Recientemente
leí en una crónica esta frase: “El turista nunca sabe dónde estuvo; el viajero
nunca sabe a dónde va”. Les cuento esto porque cuando vas en una curiara a
motor por el Delta del Orinoco uno no deja de asombrarse de tanta belleza
junta. El cielo, los caños, los manglares, los moriches, los palafitos, nuestros
hermanos waraos, todo en un perfecto contraste. Pero si profundizas, si
preguntas, si te empapas, verás que todo lo que brilla no es oro, verás cómo
tanta belleza junta también guarda muchas de las desgracias de la humanidad.
Enfermedades que van destrozando la vida de los indígenas waraos. Algunas muy
visibles como la escabiosis noruega, la desnutrición y la tuberculosis. Otras
de muerte lenta y silenciosa como VIH-SIDA.

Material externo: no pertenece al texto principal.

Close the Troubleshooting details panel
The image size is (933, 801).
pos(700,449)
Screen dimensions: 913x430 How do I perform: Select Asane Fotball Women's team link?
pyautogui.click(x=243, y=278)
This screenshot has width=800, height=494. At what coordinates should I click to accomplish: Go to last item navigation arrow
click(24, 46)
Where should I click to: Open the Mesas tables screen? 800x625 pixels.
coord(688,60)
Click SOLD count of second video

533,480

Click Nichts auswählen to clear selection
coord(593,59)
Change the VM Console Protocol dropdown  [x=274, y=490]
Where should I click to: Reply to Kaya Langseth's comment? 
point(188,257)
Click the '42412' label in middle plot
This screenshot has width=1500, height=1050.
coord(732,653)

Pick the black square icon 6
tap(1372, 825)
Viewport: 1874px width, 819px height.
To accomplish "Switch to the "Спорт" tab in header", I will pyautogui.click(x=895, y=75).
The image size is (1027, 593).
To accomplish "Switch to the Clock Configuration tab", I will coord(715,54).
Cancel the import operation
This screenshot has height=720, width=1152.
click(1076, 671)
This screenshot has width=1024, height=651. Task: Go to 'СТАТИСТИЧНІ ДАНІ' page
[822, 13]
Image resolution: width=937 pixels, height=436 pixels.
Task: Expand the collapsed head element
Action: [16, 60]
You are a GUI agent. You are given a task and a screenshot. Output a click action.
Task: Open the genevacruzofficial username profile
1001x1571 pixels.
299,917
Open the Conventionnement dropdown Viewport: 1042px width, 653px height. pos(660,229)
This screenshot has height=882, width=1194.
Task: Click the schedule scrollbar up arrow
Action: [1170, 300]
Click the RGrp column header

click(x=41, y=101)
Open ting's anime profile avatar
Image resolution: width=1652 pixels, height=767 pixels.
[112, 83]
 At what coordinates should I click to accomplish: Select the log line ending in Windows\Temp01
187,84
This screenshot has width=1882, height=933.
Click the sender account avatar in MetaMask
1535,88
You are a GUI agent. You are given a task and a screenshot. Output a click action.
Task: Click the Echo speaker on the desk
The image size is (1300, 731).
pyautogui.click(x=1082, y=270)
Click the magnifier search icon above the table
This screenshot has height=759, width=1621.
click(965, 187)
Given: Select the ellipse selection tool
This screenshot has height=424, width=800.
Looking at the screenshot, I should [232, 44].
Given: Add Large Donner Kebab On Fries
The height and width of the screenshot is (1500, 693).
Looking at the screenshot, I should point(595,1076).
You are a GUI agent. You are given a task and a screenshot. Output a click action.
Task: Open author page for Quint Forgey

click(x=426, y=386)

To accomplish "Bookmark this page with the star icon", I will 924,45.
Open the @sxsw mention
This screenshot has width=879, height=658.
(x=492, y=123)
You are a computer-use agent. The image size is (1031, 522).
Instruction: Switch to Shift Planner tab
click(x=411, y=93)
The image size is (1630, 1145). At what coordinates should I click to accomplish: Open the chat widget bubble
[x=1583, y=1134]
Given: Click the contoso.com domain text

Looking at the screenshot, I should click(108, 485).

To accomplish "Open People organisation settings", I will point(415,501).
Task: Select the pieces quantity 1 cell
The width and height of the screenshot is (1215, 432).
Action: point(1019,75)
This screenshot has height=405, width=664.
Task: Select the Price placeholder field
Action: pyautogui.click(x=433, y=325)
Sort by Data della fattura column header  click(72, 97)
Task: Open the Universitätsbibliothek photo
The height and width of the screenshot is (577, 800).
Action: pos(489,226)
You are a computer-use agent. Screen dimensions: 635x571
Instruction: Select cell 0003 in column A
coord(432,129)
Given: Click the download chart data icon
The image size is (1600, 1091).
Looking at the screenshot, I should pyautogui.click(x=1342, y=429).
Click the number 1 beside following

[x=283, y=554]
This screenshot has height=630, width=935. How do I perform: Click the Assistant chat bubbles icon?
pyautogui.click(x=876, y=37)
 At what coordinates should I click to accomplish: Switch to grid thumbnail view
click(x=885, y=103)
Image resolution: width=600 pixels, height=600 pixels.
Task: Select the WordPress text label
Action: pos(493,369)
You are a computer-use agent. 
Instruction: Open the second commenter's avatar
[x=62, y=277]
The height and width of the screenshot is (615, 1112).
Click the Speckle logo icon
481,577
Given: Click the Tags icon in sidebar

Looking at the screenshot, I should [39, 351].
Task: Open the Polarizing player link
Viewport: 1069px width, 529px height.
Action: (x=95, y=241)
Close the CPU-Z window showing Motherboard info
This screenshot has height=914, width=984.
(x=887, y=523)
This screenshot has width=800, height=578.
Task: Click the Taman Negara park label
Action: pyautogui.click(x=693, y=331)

Como el viajero de la frase yo pensaba que
no sabía a dónde estaba yendo, pero con este viaje descubrí que estaba
visitando uno de los lugares más olvidados por los gobiernos de turno. Fueron
ocho días los que estuvimos en San Francisco de Guayo, una comunidad fundada
como centro misional por los padres capuchinos en 1942, y a la que,
posteriormente, llegaron las hermanas terciarias capuchinas en 1951.